Mervyn King, Governor of the Bank of England lowered forecasts for economic growth in UK after high Inflation prospects rose. The Bank now forecasts 2.5 percent next year - down from its forecast in May of 3.4 percent growth.
Economists, who are currently warning on a 'bumpy and gradual' recovery also warned that export-led growth figures in June's manufacturing and industrial output aren't likely to continue beyond Q2 suggesting this quarter's 1.1 pct increase in Gross Domestic Product is just a 'blip'.
However, King, whilst admitting that growth prospects had softened was 'dovish' on tone on the prospect of future interest rates rising:
"The Committee's central view remains that, once the effects of the price-level shocks –including the forthcoming increase in VAT – drop out of the twelve-month comparison, inflation will fall back, probably to below the target, reflecting the influence of spare capacity in the economy."
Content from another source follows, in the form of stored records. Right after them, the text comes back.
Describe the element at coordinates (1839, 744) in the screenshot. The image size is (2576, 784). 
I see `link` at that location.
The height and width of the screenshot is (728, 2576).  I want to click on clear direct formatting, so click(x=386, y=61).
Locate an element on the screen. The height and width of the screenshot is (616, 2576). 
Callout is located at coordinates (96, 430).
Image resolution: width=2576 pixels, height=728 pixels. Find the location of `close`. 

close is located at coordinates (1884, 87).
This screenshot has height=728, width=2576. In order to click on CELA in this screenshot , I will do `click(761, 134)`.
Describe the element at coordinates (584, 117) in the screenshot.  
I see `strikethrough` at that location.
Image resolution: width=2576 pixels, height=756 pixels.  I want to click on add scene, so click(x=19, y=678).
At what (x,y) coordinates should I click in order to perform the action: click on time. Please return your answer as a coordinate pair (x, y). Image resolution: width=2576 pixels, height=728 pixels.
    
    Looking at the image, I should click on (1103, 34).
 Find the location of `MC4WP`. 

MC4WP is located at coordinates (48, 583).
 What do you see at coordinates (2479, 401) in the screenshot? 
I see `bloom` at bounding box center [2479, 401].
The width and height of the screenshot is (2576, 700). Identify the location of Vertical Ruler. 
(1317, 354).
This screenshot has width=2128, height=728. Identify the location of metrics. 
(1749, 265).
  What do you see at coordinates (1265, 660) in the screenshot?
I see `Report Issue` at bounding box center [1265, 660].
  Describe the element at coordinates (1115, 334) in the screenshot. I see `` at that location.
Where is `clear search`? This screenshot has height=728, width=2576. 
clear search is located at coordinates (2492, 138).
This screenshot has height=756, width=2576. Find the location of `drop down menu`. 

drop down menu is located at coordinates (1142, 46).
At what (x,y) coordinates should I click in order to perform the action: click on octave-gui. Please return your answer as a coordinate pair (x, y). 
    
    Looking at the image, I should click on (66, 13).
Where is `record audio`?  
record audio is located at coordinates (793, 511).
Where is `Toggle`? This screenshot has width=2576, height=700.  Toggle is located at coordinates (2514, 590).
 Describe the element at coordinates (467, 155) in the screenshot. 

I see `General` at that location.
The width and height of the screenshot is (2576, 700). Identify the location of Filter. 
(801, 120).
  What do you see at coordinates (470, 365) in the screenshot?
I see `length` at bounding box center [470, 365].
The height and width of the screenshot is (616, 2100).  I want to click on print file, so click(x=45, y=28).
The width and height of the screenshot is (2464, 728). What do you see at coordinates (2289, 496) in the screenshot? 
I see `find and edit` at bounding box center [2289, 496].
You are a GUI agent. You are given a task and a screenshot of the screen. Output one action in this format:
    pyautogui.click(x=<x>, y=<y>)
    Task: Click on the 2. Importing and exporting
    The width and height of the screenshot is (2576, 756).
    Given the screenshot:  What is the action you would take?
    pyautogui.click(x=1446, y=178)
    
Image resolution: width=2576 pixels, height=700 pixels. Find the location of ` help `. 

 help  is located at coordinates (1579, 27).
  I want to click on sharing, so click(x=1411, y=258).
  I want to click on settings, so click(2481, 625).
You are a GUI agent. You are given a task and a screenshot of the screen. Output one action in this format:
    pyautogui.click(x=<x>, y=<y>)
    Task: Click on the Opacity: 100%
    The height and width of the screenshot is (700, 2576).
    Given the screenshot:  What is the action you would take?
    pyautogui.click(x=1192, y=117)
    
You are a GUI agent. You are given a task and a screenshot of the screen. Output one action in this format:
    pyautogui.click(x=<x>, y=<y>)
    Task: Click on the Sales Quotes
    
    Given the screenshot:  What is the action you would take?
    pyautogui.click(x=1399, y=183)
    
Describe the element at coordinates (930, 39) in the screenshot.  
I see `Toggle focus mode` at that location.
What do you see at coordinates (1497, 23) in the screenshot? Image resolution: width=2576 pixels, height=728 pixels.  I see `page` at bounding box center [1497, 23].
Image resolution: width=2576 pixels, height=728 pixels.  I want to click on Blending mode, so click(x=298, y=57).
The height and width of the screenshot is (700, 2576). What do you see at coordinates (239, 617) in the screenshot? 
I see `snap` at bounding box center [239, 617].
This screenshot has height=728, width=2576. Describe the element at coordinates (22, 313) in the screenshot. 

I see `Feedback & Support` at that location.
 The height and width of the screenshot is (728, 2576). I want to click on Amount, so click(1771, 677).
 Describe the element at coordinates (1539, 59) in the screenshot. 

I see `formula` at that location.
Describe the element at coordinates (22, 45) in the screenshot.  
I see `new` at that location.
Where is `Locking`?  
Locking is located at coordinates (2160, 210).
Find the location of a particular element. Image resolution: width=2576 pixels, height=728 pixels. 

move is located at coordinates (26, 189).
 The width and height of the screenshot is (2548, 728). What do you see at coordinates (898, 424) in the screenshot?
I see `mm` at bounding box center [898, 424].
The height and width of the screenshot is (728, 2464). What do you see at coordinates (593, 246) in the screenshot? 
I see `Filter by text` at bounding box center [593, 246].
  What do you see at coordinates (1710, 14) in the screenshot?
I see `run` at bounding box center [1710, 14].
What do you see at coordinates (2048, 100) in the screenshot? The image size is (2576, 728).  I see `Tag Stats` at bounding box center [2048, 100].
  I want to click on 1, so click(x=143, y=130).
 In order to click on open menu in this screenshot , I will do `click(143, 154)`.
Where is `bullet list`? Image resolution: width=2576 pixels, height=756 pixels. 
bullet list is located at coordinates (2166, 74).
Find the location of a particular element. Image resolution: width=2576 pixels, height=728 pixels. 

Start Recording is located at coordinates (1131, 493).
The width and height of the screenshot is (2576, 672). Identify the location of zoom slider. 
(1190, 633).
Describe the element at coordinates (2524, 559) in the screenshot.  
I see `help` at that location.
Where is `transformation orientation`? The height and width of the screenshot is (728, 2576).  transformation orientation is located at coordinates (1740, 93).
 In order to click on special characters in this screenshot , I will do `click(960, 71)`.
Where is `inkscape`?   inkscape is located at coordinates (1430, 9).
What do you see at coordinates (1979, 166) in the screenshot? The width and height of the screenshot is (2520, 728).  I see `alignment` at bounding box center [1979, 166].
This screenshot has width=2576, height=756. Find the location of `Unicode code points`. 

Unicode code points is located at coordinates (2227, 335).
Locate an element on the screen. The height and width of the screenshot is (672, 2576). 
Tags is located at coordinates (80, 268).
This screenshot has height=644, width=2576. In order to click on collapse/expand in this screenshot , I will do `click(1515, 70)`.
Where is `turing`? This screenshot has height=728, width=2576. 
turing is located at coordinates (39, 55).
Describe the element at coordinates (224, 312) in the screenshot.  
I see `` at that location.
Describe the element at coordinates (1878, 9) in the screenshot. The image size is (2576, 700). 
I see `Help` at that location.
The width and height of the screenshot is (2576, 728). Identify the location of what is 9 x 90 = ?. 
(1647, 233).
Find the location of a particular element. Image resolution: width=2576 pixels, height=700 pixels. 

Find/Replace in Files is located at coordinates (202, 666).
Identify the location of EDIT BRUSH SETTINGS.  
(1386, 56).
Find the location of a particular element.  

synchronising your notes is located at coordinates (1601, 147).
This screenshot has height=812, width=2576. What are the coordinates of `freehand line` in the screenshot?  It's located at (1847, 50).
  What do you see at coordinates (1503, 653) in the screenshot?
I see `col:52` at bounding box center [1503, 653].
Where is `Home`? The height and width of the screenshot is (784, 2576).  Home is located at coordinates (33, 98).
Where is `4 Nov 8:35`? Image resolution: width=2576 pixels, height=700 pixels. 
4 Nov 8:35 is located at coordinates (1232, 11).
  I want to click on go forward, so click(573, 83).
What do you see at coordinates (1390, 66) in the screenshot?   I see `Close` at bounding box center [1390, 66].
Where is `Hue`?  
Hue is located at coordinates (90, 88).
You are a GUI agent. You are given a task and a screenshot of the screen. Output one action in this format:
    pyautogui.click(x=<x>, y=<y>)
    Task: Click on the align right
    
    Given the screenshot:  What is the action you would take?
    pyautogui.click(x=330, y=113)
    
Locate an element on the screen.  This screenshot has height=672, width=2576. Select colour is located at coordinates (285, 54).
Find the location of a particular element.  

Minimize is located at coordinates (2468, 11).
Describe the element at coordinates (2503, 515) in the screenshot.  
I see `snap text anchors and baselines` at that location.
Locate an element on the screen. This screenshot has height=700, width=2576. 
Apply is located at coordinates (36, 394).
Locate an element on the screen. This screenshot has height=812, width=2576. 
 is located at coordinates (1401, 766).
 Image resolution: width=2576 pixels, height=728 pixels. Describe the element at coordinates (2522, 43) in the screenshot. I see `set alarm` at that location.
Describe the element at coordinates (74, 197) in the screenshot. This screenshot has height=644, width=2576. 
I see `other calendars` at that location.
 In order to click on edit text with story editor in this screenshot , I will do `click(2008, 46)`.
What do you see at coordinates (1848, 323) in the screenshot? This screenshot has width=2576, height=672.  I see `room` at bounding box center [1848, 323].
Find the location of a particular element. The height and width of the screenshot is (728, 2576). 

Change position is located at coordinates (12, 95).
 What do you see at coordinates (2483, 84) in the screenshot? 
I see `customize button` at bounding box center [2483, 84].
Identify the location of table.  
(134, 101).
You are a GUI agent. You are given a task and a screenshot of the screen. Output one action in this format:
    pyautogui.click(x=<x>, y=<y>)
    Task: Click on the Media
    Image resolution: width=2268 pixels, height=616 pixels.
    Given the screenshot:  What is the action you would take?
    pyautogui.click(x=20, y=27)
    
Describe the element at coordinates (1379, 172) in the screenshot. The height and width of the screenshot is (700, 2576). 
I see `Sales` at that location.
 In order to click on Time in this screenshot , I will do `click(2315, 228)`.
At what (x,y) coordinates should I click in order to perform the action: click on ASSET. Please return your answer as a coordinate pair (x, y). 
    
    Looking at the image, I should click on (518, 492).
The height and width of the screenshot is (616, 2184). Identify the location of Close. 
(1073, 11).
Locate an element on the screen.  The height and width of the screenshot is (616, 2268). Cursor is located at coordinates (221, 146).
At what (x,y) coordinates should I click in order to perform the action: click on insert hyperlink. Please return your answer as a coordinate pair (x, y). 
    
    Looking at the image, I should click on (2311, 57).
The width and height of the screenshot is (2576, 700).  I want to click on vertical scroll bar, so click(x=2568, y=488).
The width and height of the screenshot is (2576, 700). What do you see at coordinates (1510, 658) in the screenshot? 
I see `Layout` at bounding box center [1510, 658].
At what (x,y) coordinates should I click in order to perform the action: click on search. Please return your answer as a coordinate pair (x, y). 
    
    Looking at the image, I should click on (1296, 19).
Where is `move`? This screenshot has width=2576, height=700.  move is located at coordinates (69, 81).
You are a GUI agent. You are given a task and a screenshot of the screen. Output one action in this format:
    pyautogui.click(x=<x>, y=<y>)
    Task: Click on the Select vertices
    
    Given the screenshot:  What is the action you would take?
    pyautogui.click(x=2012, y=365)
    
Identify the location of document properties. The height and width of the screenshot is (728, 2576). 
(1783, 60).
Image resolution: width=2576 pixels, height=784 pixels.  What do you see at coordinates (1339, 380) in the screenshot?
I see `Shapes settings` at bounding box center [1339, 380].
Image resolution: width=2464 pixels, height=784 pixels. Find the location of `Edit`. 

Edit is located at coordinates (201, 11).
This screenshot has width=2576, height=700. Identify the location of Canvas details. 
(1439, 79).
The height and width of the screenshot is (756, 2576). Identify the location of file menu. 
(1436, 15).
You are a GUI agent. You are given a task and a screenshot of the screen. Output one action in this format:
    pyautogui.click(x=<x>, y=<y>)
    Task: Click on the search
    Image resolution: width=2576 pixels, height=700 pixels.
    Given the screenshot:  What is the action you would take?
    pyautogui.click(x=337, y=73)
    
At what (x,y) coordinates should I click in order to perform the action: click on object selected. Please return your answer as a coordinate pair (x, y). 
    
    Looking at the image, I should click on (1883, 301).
Inflation - which fell just 0.2 pct in last month's report had raised expectations for the Bank of England to show a progressive downward swing after failing to meet its target of 2 pct - however King again was cautious on taking any 'rash' action:
"During the NICE decade, we became used to inflation remaining exceptionally close to target. In contrast, over the past three years inflation has been volatile and above the target for much of the time. That does not mean that the MPC has taken its eye off the inflation ball, nor has gone soft on inflation. We have not."
"Monetary policy can do little about short-run movements in inflation and must reflect a judgement about the balance of risks to inflation in the medium term. Short-run volatility is making that balancing act more difficult." he said.
UNEMPLOYMENT CONTINUES TO RISE
Meanwhile, the news that unemployment figures rose for June shed further light on Q2 which ended with an employment rate up 0.3 pct on the quarter to 70.5 percent.
The good news, albeit two months late, is further evidence of a strong second quarter for British business as 184,000 new workers were employed.
This is - according to the ONS - the largest quarterly increase since 1989.
The quarterly increase was mainly driven by part-time work fuelling fears that businesses are not hiring for the future, however is unlikely to be impacted downwardly if confidence in the economy can be sustained through Q3.
"The latest UK labour market report has a generally positive tone. Employment in the three months to June rose by a whopping 184,000, with full-time employment accounting for a decent proportion of that. And although the number of people looking for jobs also rose sharply, unemployment still fell by 49,000.
"However, the relatively small fall in the timelier claimant count measure of unemployment of just 3,800 in July is a slight cause for concern. June's drop was also revised from 20,800 to a smaller 16,000. This might be a sign that the slowdown in the wider economic recovery is already spreading to the labour market. And with sharp public sector job cuts looming, we still think that renewed rises in unemployment lie ahead. What's more, the high level of unemployment continues to dampen pay growth." said Vicky Redwood, Capital Economics.
The FTSE 100 was down 88 points following the news and is currently 5,288.38 at 11:00 GMT+1.